When Quentin Hillsman needed a three-point shooting spark against Virginia, he went with starting point guard Rachel Coffey.
When Syracuse needed physical, lockdown defense to stop North Carolina’s guards, Hillsman brought Cornelia Fondren off the bench.
When the Orange needed a second half jolt versus Georgia Tech, Hillsman called upon freshman Alexis Peterson.
The point guard position has been the Swiss-army knife for Syracuse (23-9) this season. To beat the #3 seed Kentucky Wildcats on Monday, SU will need one of the biggest performances out of the versatile trio. Syracuse will focus on slowing down the game, limiting possessions and avoiding live-ball turnovers, Hillsman said Sunday. The Wildcats scored 106 in the opening round against Wright State.
And without the scoring punch of Brittney Sykes, every possession and every shot for Syracuse becomes a little bit more important. Sykes injured her right knee on Saturday against Chattanooga and will not play against Kentucky. She will be fully evaluated when the team returns to Syracuse on Monday.
"Brittney’s a unique player for us," Hillsman said. "She has been for the past two years now so it’s going to be tough to replace. We’re not going to sit here and fool each other and say we got somebody who could step right in and do the things she can do."
La’Shay Taft will likely get the starting nod, but all three points guards should see an expanded role as well. At times this season, Hillsman has opted to play two point guards on the floor at one time. Both Coffey and Fondren can move from their usual position to the two-guard spot. It allows the Orange to get a little more balance from the backcourt, something Hillsman has emphasized.
"Rachel’s a very good shooter and is good at coming off ball screens and Cornelia is very tough and scrappy defensively," he said. "Alexis is kind of a combination of them both."
It gives Syracuse an advantage because opponents have to game plan against three different players and three different styles. Even Coach Q doesn’t know who is going to get playing time from one game to the next. It’s just about finding the hot hand.
"I love it, honestly, because now teams have to prepare for each and every one of them," Sykes said. "You have three people in the same position and you have to know which one is which."
The importance of the point guard position isn’t in the scoring – Coffey’s 5.9 points per game is the highest average of three. It’s their ability to make Syracuse one of the most disciplined ball-handling teams in the country.
The Orange offense isn't quite as efficient this year, so mistakes are even more costly. WNBA center Kayla Alexander isn't around anymore to get easy baskets in the paint. Syracuse’s shooting percentage has dropped and its field goal percentage allowed has risen. The Orange has shot 39.6 percent on the season, less than one percent better than its opponents. Without Sykes’ production, the team's field goal percentage dips to 37.1 percent.
It’s quantity – not quality – that has allowed Syracuse to win. The Orange improved its turnover margin this season to an ACC-best +5.1 per game. On the season, SU has taken 192 more shots than its opponents. That’s exactly six shots more per game.

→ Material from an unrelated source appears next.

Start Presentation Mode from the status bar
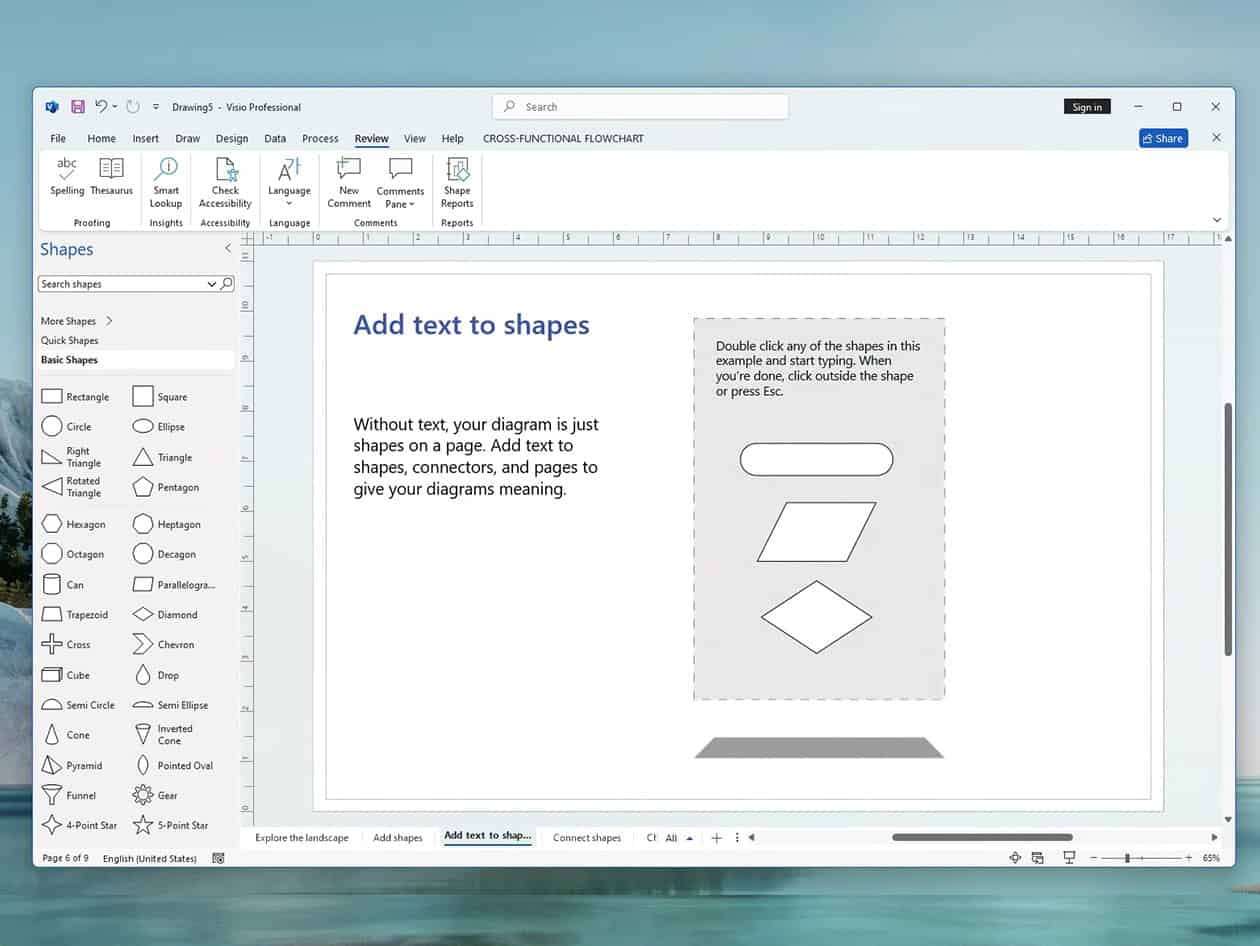1260x946 pixels. [x=1069, y=857]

Having three good players vying for one position can sometimes make for a tricky situation. When Hillsman came to Syracuse, he inherited a losing program. At first, it was hard to convince his players to adopt a team-first mentality. But now that Syracuse has made the NCAA Tournament in back-to-back years, they're starting to buy into his mantra.

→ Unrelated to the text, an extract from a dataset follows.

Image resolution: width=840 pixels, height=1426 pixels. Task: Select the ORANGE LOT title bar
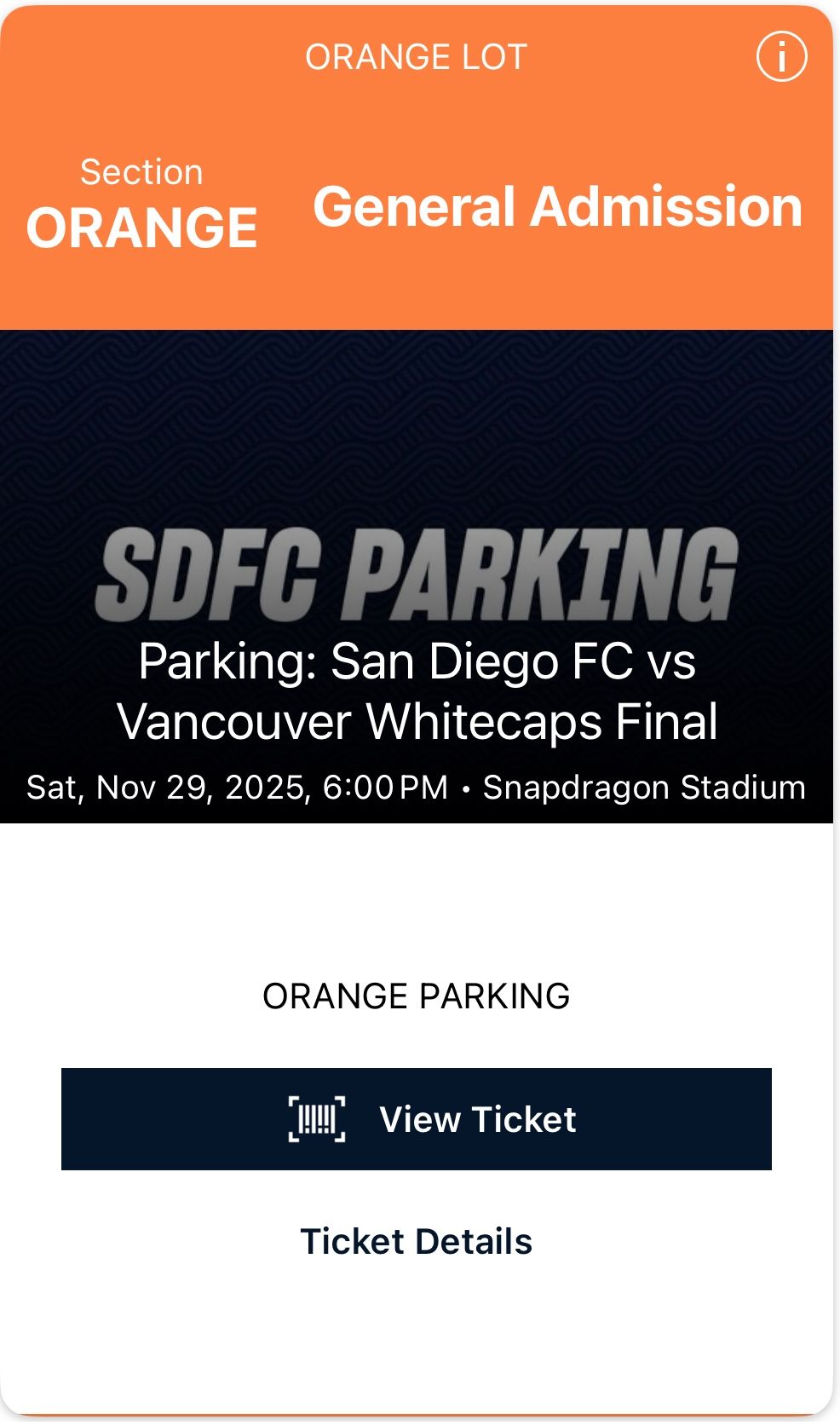(417, 57)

"If I only play two minutes, but Alexis is out there scoring or (Cornelia) is out there scoring, I have to sit back and accept that because we’re all a team," Coffey said. "And you just got to be happy for the one in front of you."

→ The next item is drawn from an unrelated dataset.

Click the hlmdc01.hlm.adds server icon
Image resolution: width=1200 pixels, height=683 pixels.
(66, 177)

Coffey, the senior, averages 23 minutes and started every game this season but one. But Hillsman hasn't hesitated to put pressure on his freshman point guards. Last year, Fondren was the starter in her first year at Syracuse. Peterson, this year's frosh, has been one of the first players off the bench. She credits the guidance from Coffey and Fondren as the reason for her immediate success.
"They’re both very good point guards," Peterson said. "They understand the system here. It’s been an honor to be able to work with them every day."
When the Orange and Wildcats tip off, Fondren will be watching from the bench. But she says how Syracuse finishes is more important than how it starts.
Said Fondren on the starting lineup, "It really doesn't matter to me. As long as we win the game, it shouldn't make a difference who starts."